[AIM OF THE EXERCISE] Only lines containing the string "This" belong in the answer; copy all of them from the entries.

(Stored items)
************

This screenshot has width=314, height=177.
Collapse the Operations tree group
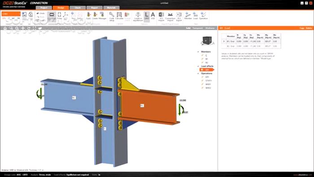coord(198,73)
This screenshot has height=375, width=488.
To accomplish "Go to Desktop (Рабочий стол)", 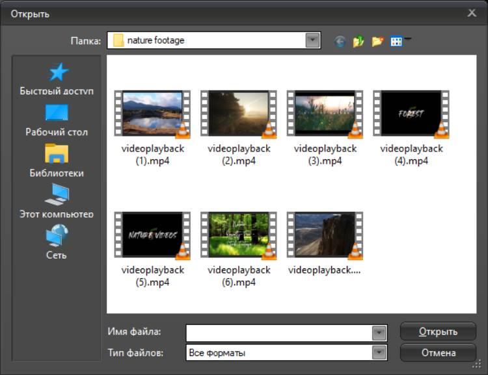I will [57, 120].
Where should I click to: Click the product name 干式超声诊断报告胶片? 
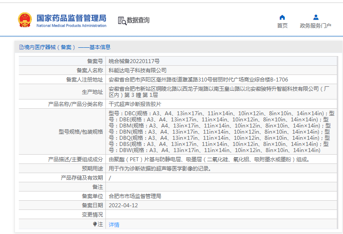pos(135,104)
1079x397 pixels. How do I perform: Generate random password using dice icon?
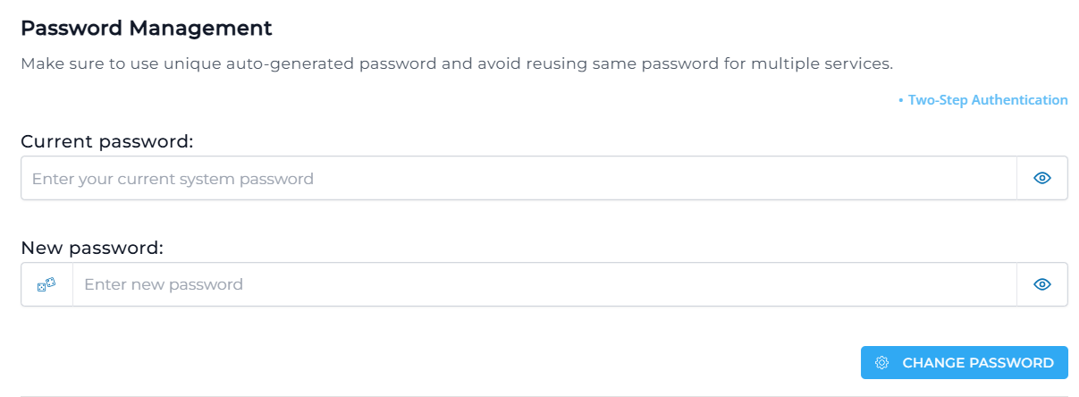[x=46, y=284]
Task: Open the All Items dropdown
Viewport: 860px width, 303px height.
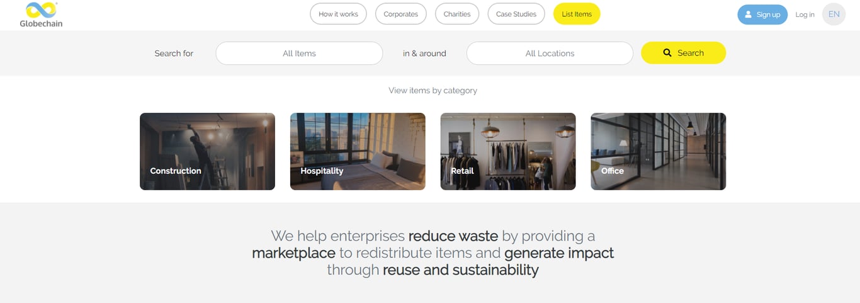Action: coord(299,53)
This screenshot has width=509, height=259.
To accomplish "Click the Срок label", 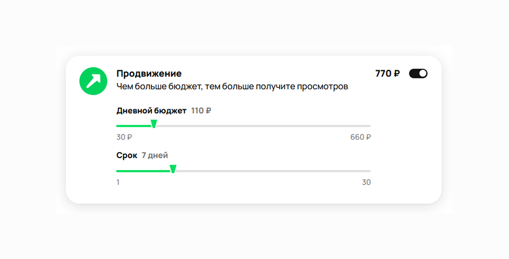I will [127, 155].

************

[EXPECTED ANSWER]
This screenshot has width=314, height=177.
This screenshot has height=375, width=488.
This screenshot has width=509, height=259.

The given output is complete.